*** Opening of Text provided ***

Droopy wrote:But this, as you should know if you'd studied the issue, has problems of its own, including the fact that it is a third hand account having been reported as coming from Lyon's daughter, not Lyon herself, and that the definition of the term "daughter" within this context could be quite problematic, and not at all straightforward.
I will just quote that well-known anti-Mormon, Brian Hales:
Josephine Rosetta Lyon – Biological Daughter of Joseph Smith?
Todd Compton asserted that Joseph Smith practiced sexual polyandry with Sylvia Sessions Lyon (see In Sacred Loneliness, 178-86). Sylvia's daughter, Josephine Rosetta Lyon, signed the following statement in 1915:
Just prior to my mother’s death in 1882 she called me to her bedside and told me that her days on earth were about numbered and before she passed away from mortality she desired to tell me something which she had kept as an entire secret from me and from all others but which she now desired to communicate to me. She then told me that I was the daughter of the Prophet Joseph Smith... [23]
All researchers do not agree this statement clearly declares Josephine to be the biological daughter of the Prophet.[24] It is true that words reflect some ambiguity and could possibly be interpreted to mean that Josephine was to be Joseph Smith’s daughter only in eternity, without implying an actual paternal physical connection.[25] However, other details support that Sylvia was the literal offspring of the Prophet. For example, if no biological connection existed between Josephine and Joseph Smith, it is strange that Sylvia would dramatically wait until her deathbed to divulge to her that the Prophet was her father only in eternity. If Josephine “was the daughter of the Prophet Joseph Smith” only because of a sealing ordinance, rather than through physical siring, all of Sylvia’s children would be equally his offspring. However, none of them reported any similar divulgences from their dying mother, nor would there be any compelling reason to keep such knowledge secret.[26] Josephine’s name also supports the relationship.

*** Close of Text provided ***

◆ **Directions**: List every bracketed footnote marker in the passage on Josephine Rosetta Lyon, in order of appearance. The items after this point are separate material, unrelated to the passage on Josephine Rosetta Lyon.

*** Opening of Information shown ***

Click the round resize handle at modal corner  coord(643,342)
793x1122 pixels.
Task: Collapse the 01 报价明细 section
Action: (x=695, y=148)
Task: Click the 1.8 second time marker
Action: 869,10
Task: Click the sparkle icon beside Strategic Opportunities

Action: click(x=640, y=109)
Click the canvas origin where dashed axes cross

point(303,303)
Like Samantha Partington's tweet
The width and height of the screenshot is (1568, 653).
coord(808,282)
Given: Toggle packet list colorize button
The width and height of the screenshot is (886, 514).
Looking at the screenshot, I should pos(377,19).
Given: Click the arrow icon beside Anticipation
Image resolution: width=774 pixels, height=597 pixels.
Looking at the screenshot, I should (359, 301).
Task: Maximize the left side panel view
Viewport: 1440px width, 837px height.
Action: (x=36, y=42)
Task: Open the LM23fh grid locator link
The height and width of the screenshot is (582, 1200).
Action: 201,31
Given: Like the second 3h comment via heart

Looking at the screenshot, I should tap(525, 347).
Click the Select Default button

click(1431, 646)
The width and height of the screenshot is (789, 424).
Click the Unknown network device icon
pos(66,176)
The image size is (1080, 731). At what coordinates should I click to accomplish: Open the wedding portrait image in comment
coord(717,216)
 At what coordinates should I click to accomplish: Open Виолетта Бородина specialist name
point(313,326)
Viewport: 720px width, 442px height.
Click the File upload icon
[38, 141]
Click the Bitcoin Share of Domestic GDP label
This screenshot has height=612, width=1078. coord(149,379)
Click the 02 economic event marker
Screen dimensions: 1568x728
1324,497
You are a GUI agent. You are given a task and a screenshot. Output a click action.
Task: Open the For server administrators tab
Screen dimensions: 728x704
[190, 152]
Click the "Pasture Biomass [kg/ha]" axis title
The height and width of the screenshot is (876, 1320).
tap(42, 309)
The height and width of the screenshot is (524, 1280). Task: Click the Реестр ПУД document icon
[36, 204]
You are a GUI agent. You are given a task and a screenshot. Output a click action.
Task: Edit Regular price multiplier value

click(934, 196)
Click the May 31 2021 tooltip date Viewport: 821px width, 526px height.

*** Close of Information shown ***

◆ **Solution for this problem**: [23], [24], [25], [26]